Giant's kettle
A giant's kettle, also known as a giant's cauldron or pothole, is a cavity or hole which appears to have been drilled in the surrounding rocks by eddying currents of water bearing stones, gravel, and other detritus.
The interiors of potholes tend to be smooth and regular, unlike a plunge pool. An example is the large pothole found in Archbald, Pennsylvania in Archbald Pothole State Park.
Formation
Potholes vary in size from a few inches to several feet in depth and diameter. They most commonly occur in shields, where there are ancient rocks (granite, gneiss) with different resistances to erosion, so strong pebbles can fall into small cavities in stream bottoms and swirl, making the cavities wider and deeper. The hardness of the pebbles must be the same or higher than the rock at the bottom of stream where the kettle is forming. In areas where there are diamonds and quartz pebbles, the hardness of these carve potholes and sometimes remain trapped in the bottom of them.[1]
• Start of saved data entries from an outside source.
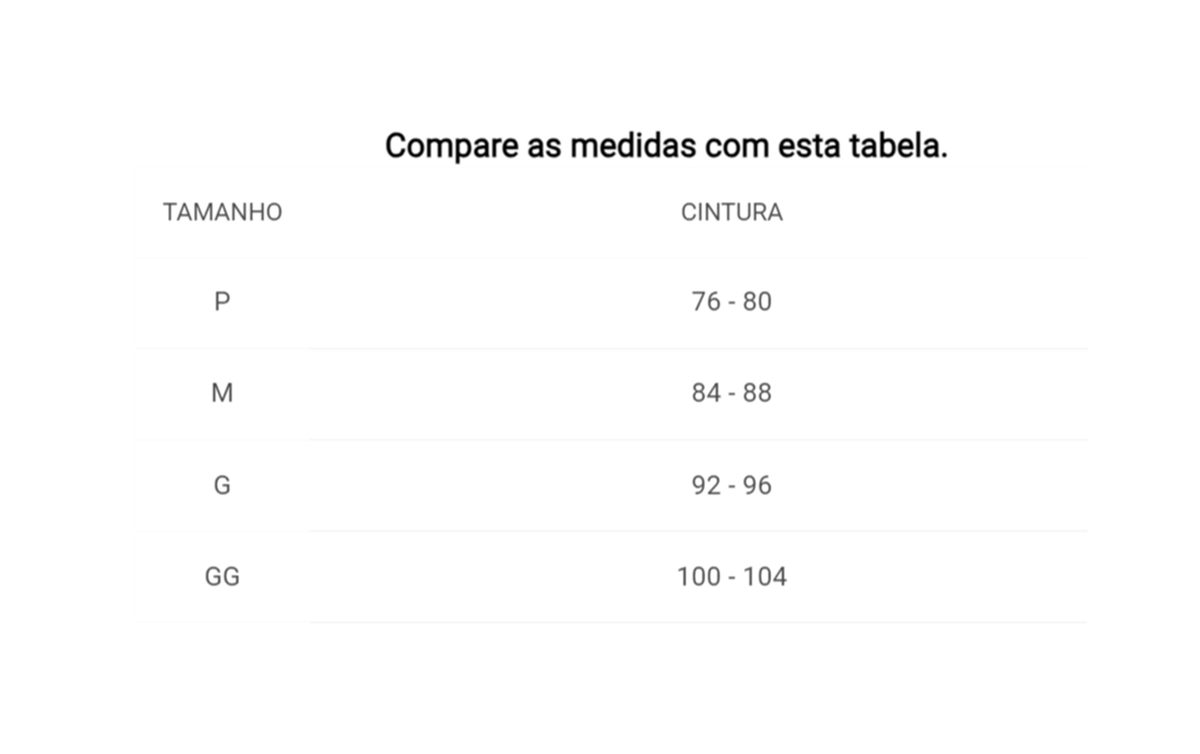Screen dimensions: 1200x754
Task: Click the number 100 in the GG row
Action: (x=699, y=577)
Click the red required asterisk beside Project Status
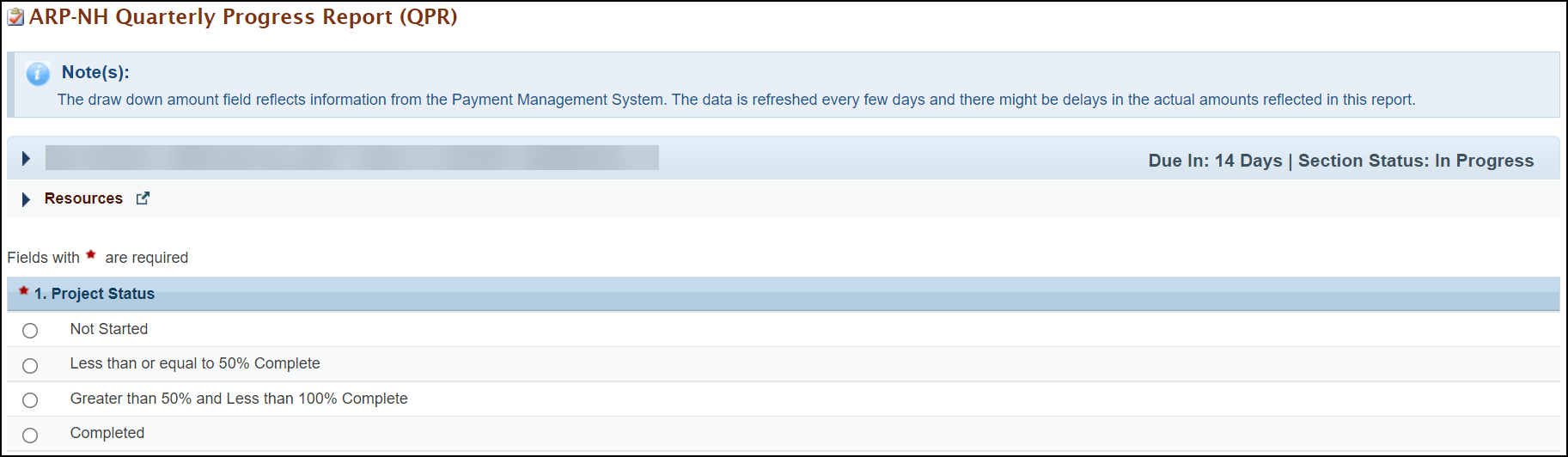Screen dimensions: 1568x457 [x=24, y=291]
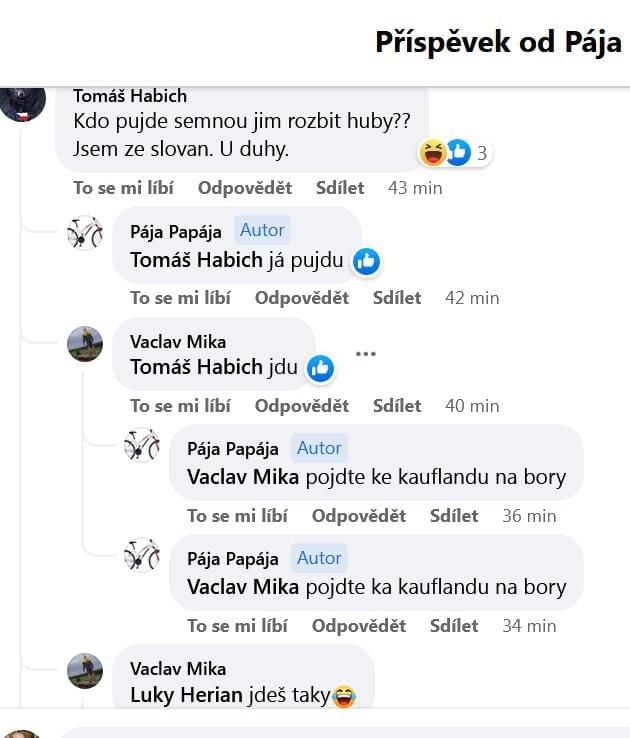Click like reaction on Vaclav Mika's 'jdu' reply
The height and width of the screenshot is (738, 630).
point(320,368)
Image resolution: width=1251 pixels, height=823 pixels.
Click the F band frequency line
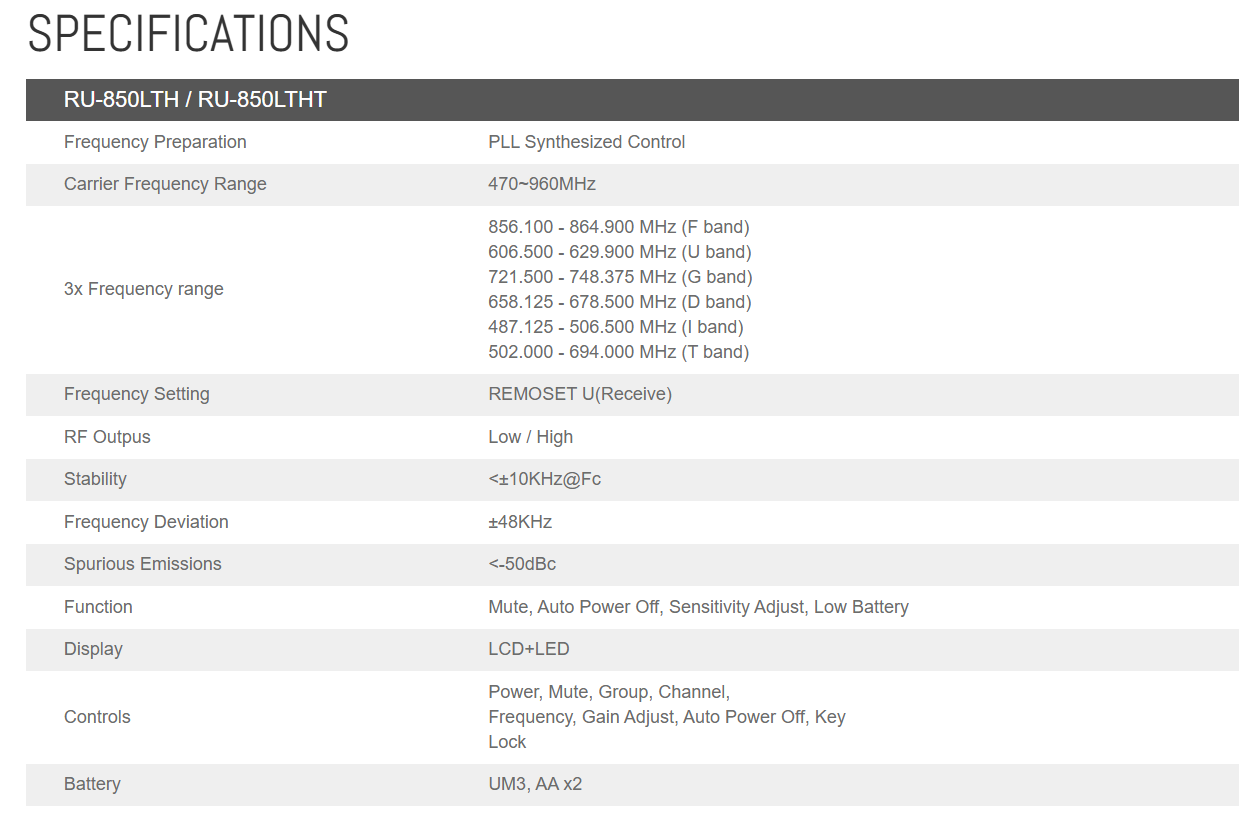tap(618, 227)
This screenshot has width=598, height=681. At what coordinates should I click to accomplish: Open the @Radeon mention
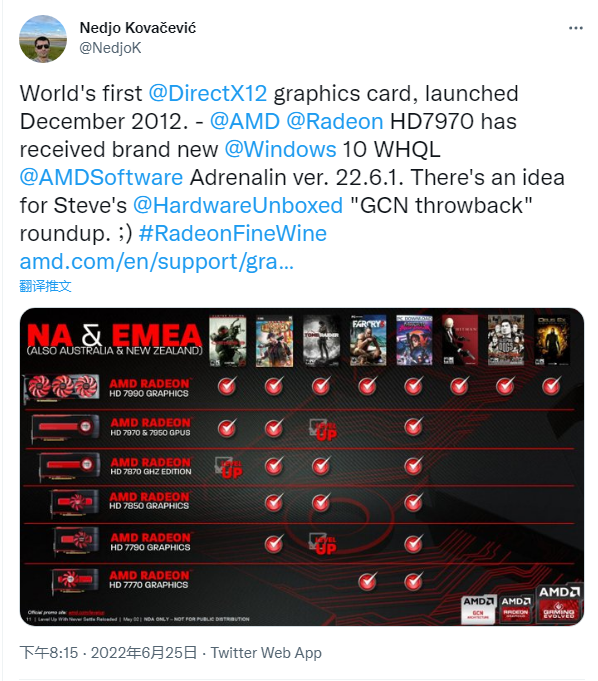point(335,121)
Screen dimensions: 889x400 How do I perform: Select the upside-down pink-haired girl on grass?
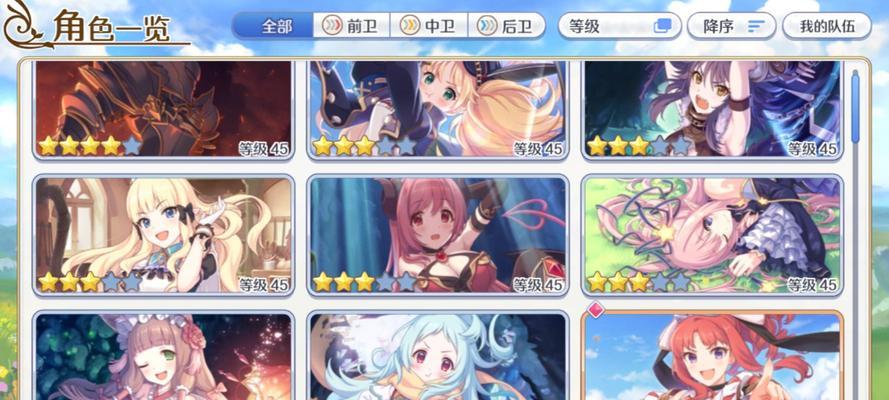pyautogui.click(x=712, y=235)
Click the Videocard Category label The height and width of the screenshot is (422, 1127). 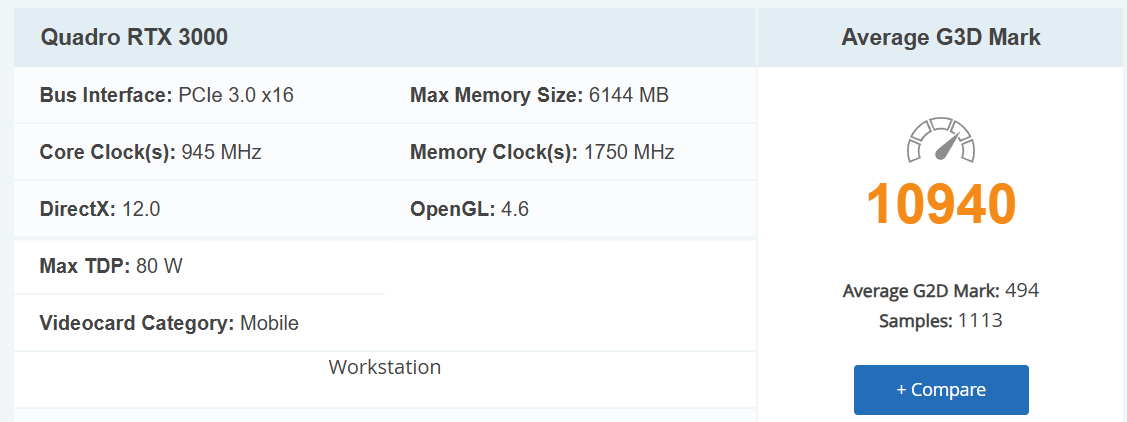click(x=137, y=324)
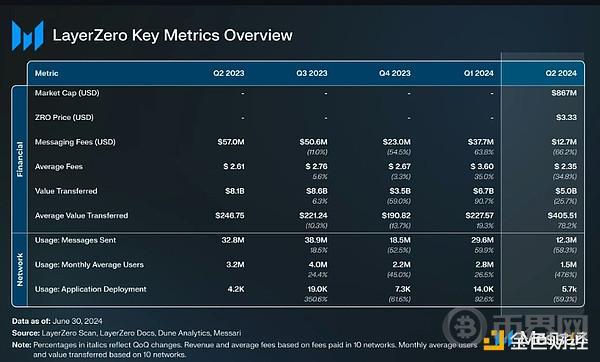Click the Q3 2023 column header

[312, 73]
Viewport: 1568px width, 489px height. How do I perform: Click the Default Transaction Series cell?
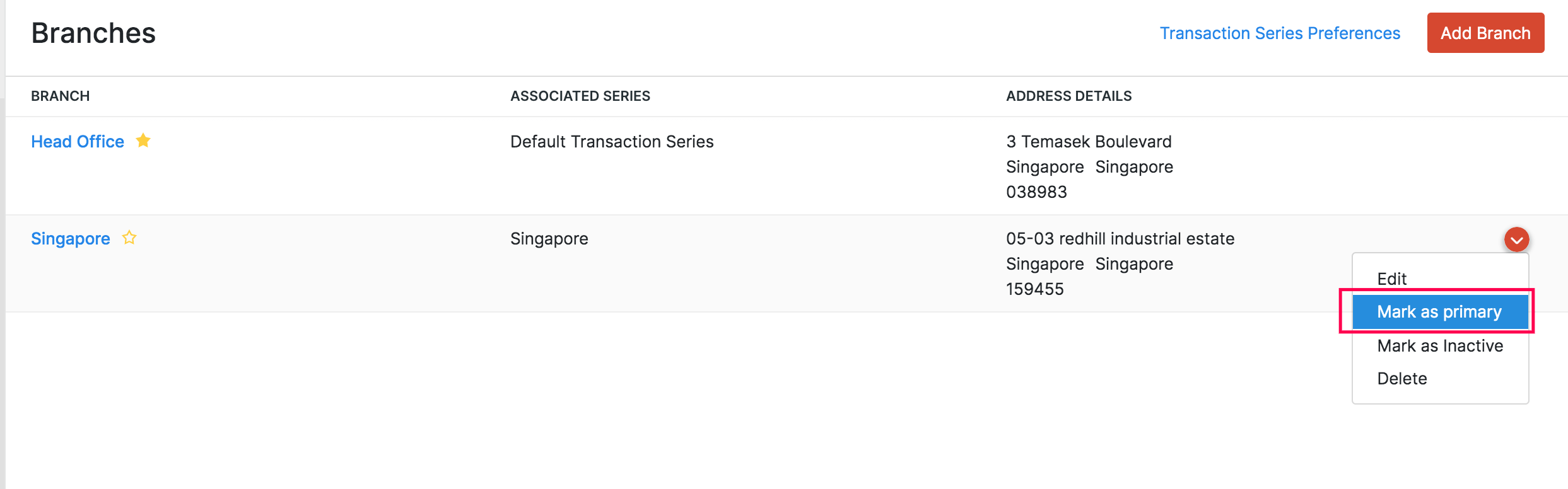[x=612, y=142]
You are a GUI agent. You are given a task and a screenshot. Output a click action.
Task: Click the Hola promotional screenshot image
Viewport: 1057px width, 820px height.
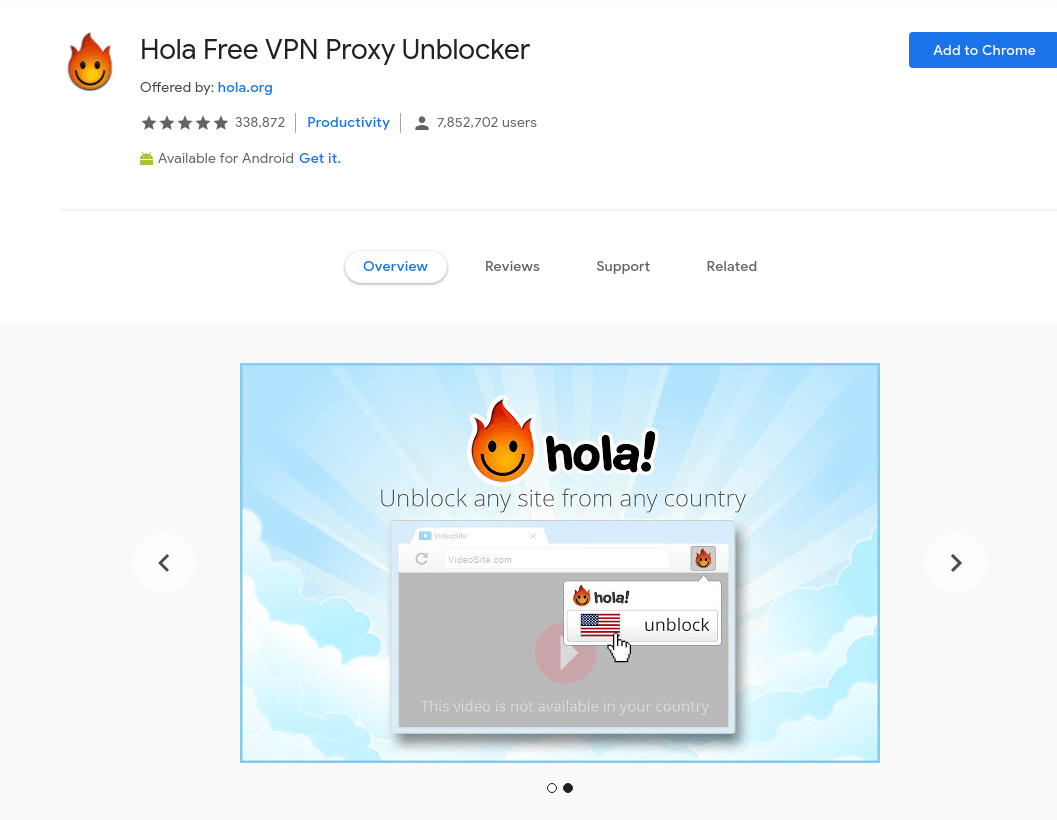point(560,563)
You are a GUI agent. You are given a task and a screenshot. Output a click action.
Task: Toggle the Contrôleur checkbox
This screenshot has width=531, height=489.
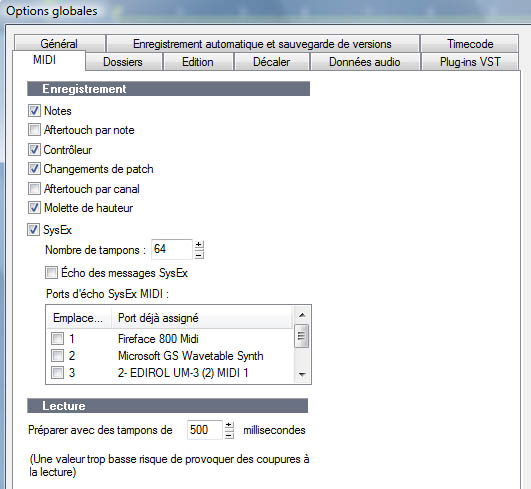[34, 149]
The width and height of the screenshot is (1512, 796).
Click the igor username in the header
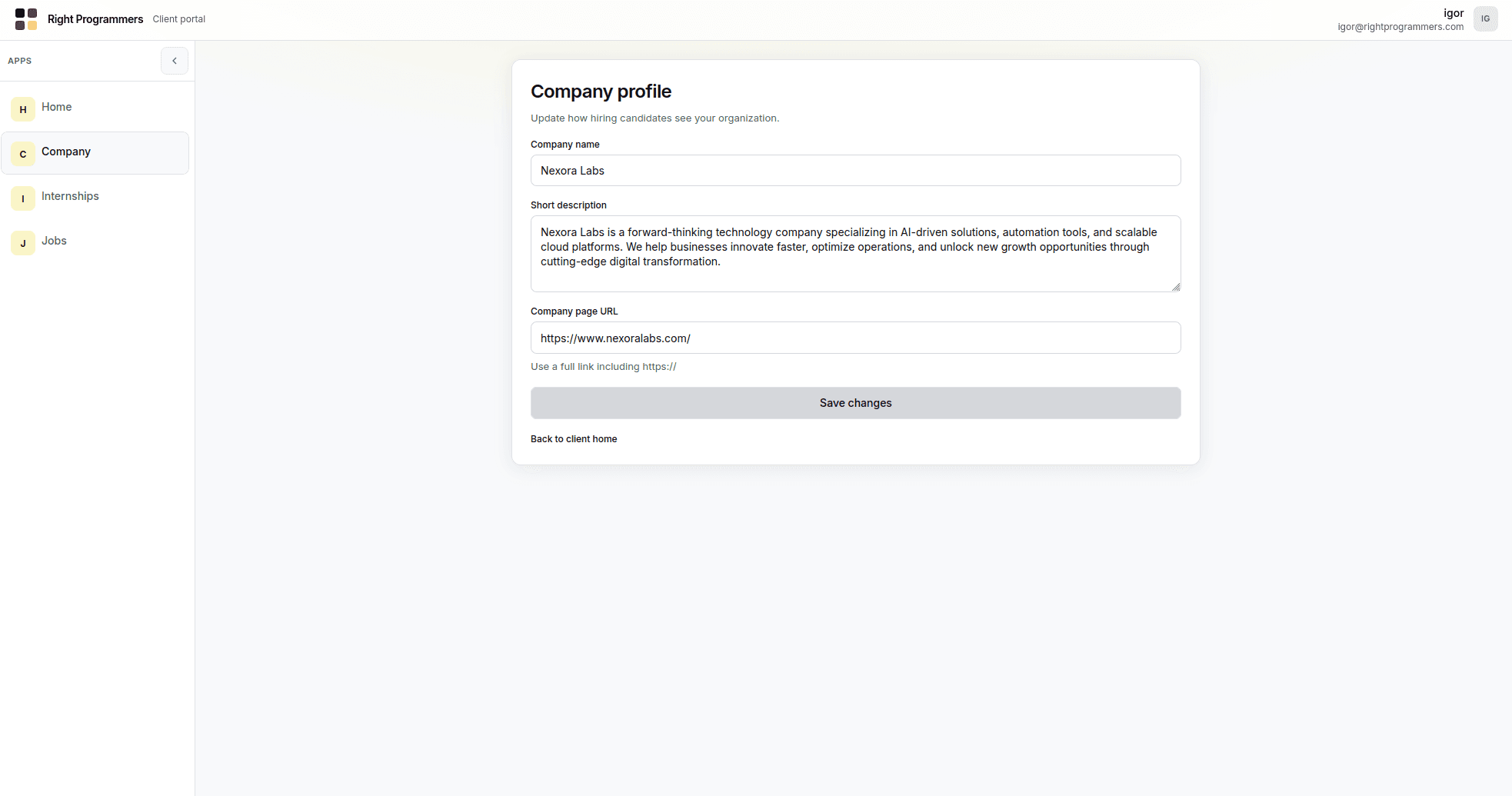point(1453,12)
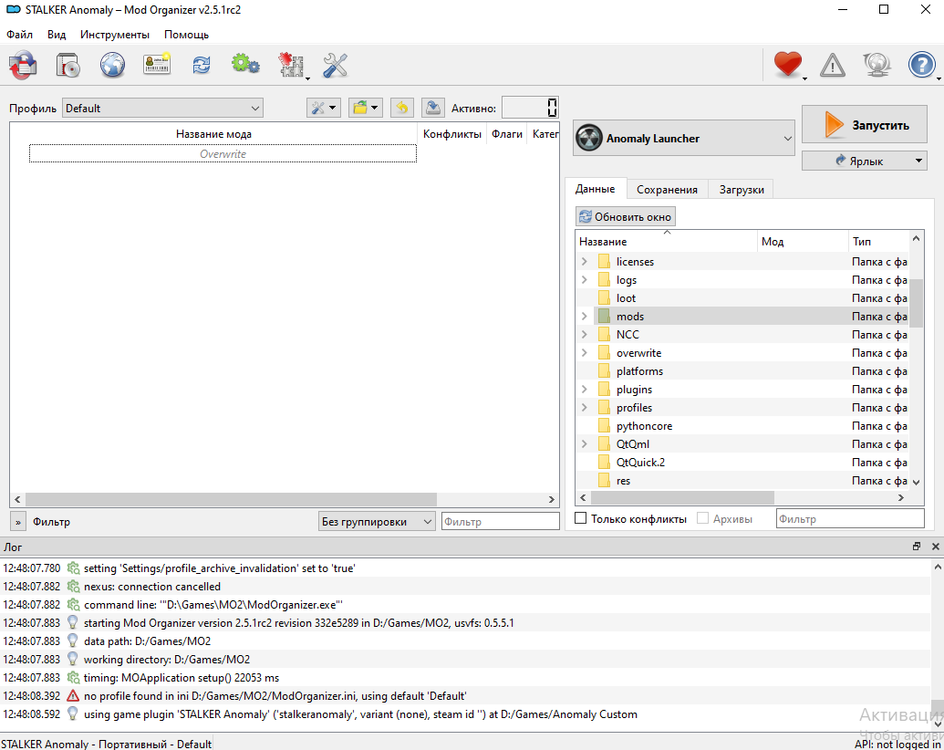Open the Профиль Default dropdown
The image size is (944, 750).
162,108
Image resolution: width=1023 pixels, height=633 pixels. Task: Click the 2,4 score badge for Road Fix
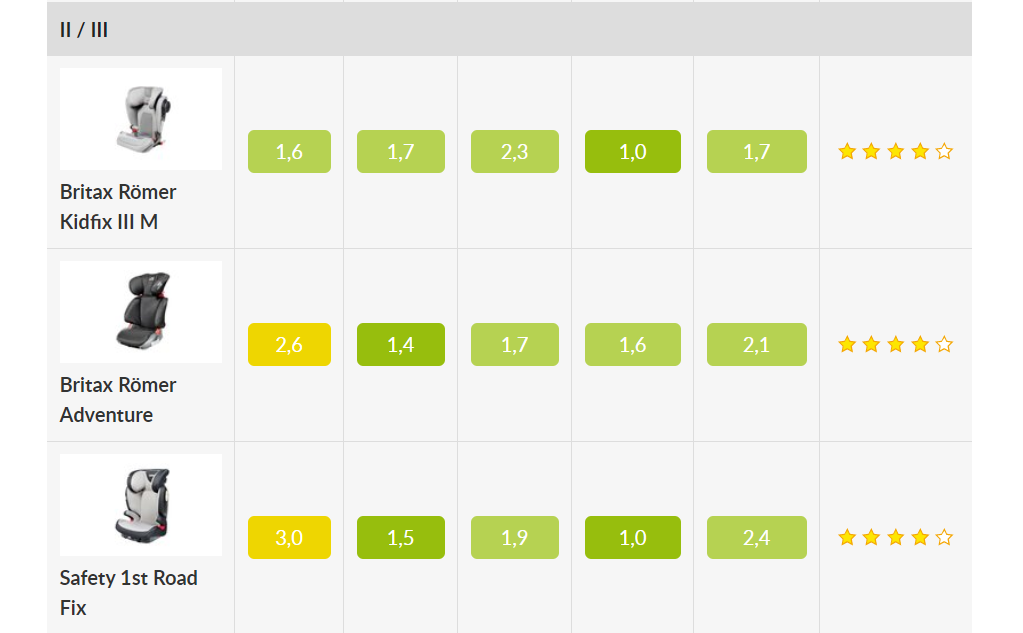pyautogui.click(x=757, y=538)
Giant's kettles can also be formed while the surface is covered by a glacier. Water, produced by the thawing of the ice and snow, forms streams on the surface of the glacier, which, having gathered into their courses a certain amount of morainic debris, finally flow down a crevasse as a swirling cascade or moulin. The sides of the crevasse are abraded, and a vertical shaft is formed in the ice.[2] The erosion may be continued into the bed of the glacier; and, the ice having left the district, the giants kettle so formed is seen as an empty shaft, or as a pipe filled with gravel, sand, or boulders. Such cavities and pipes afford valuable evidence as to the former extent of glaciers.
Similar holes are encountered in riverbeds at the foot of cascades, and under some other circumstances.
Notable kettles
The GletscherGarten of Lucerne (Switzerland) is famous for its giant's kettles, having 32 in number, the largest being 8 m (26 ft) wide and 9 m (30 ft) deep. They are also common in Germany, Norway (jettegryte), Sweden (jättegryta), Finland (hiidenkirnu; hiisi's churn), and Moss Island in the United States.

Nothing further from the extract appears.